Both inside and end success rates went down (probably because there are still some QB scrambles left in the play-by-play), but again, we see running inside is the most successful with non-QB’s.

Alright, what about the formation style?

By Formation Style

knitr::kable(short_ydg_runs %>% group_by(style) %>% summarise(amt = n(), succ = mean(success)) %>% filter(amt > 25) %>% arrange(-succ))
style amt succ
Spread 367 0.6784741
Pro 102 0.6568627
Tight 225 0.6444444
Ace 121 0.6280992

Alright now we’re starting to make some sense. Spread formations have a much better success rate (67.8%) than the rest of the formations, including jumbo, tight formations (62.8%).
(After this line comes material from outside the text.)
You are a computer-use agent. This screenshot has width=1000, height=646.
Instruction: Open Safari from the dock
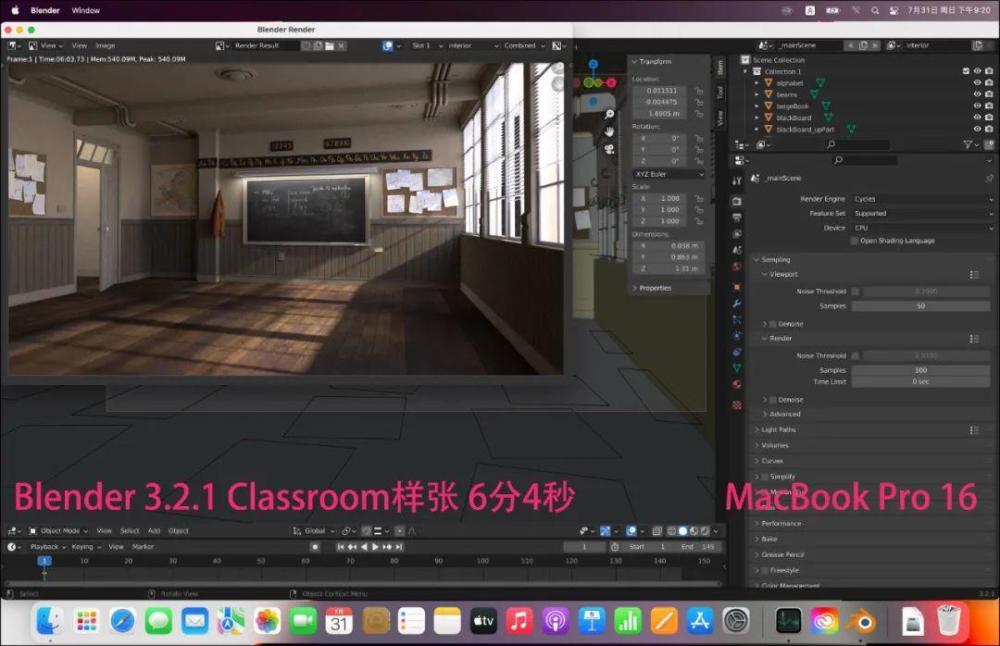(123, 621)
What if we combined both direction and formation?

Direction/Style Table

knitr::kable(short_ydg_runs %>% group_by(style, direction) %>% summarise(amt = n(), succ = mean(success)) %>% filter(amt > 50) %>% arrange(-succ))
style direction amt succ
Pro Inside 68 0.6911765
Spread End 79 0.6835443
Spread Inside 232 0.6810345
Ace Inside 89 0.6629213
Spread Tackle 56 0.6607143
Tight Inside 152 0.6447368

Another big win for our hypothesis. Running inside works, but it’s more successful when lining up with at least two WR’s, thus contributing to our hypothesis that teams should spread out the defense on these situations.
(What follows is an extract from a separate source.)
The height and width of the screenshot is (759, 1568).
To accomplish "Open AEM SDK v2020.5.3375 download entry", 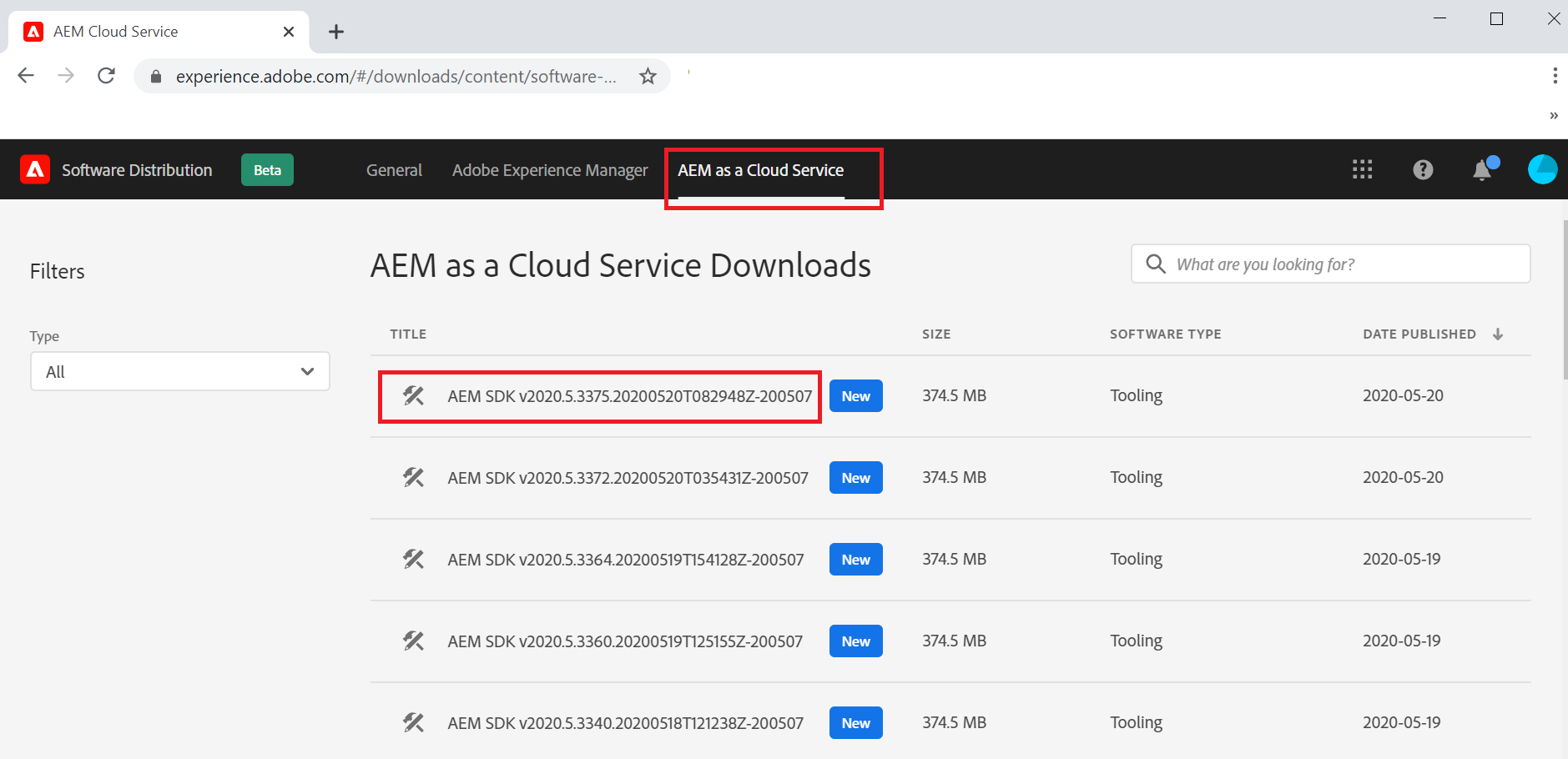I will (x=629, y=396).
What if we remove QB’s from this analysis?

Direction/Style, non-QB’s

knitr::kable(short_ydg_runs %>% group_by(style, direction) %>% filter(pos1 != "QB") %>% summarise(amt = n(), succ = mean(success)) %>% filter(amt > 50) %>% arrange(-succ))
style direction amt succ
Pro Inside 62 0.6774194
Spread Tackle 52 0.6730769
Spread Inside 204 0.6715686
Ace Inside 72 0.6527778
Tight Inside 131 0.6335878
Spread End 59 0.6271186

Each of these successes went down, but the biggest drop off is the difference is the “Spread, End” combination, which dropped about 5.5% taking out the 20 QB runs. This probably attests to the fact that QB scrambles or read-options are actually very efficient converting short yardage play.
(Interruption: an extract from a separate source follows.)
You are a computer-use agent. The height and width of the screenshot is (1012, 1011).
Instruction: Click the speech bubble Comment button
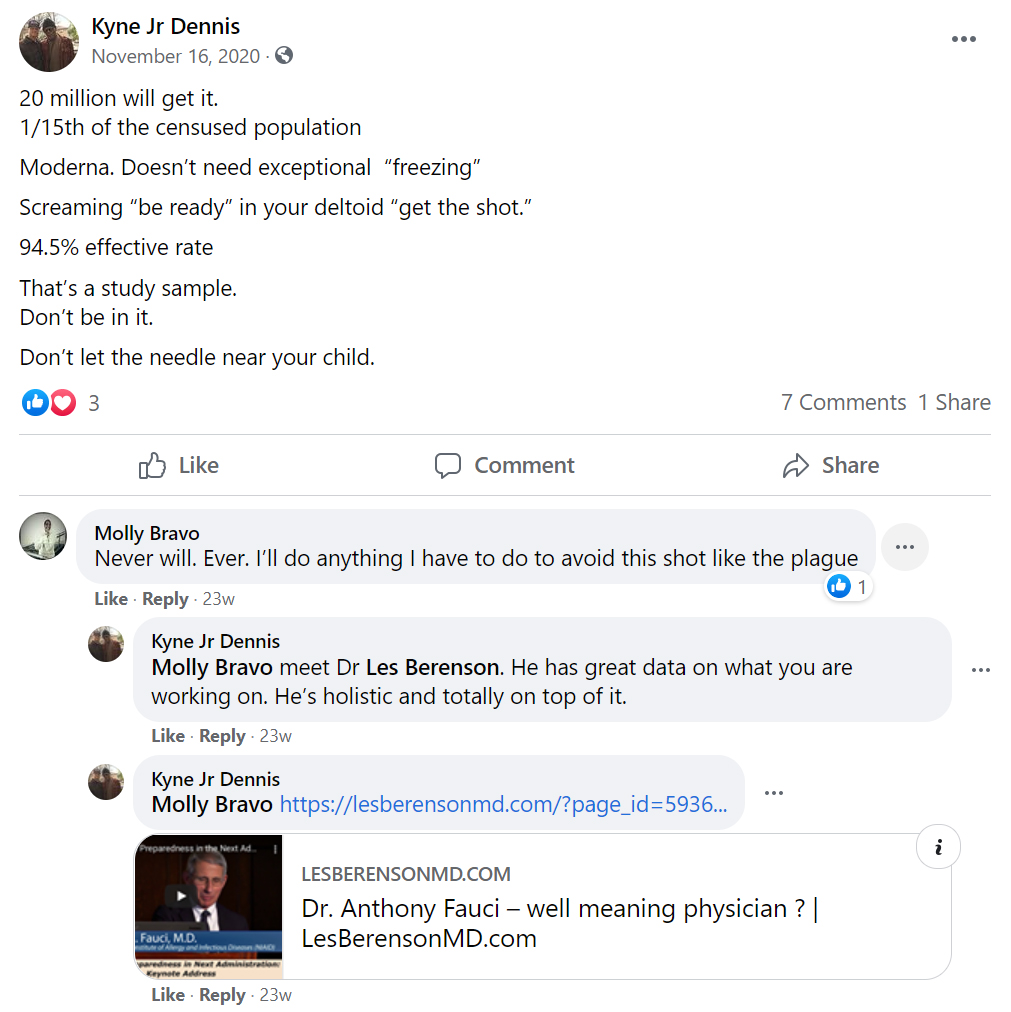[x=504, y=465]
So while not the most inefficient play call on 3rd/4th and short, handing the ball to the running back is still one of the more frequent inefficient calls that coaches tend to do. If a coach wants a successful run but does not want a QB sneak, they should look to spread out the field with multiple wide receivers and run it up the gut or off tackle.

Conclusions

  1. We’ve shown that outside runs on first downs not involving the QB are much more efficient and successful than inside runs.

  2. Shotgun non-QB runs are more efficient than non-QB runs from under center. The most successful first down run charted was shotgun, spread formation, tackle direction (53.8% success rate).

  3. Running up the middle in a tight formation on 3rd/4th and short is one of the least successful runs to try (still works 63% of the time, though). Teams should look to spread out the field if they want to run up the middle, and be aware QB’s are the most successful picking these runs up.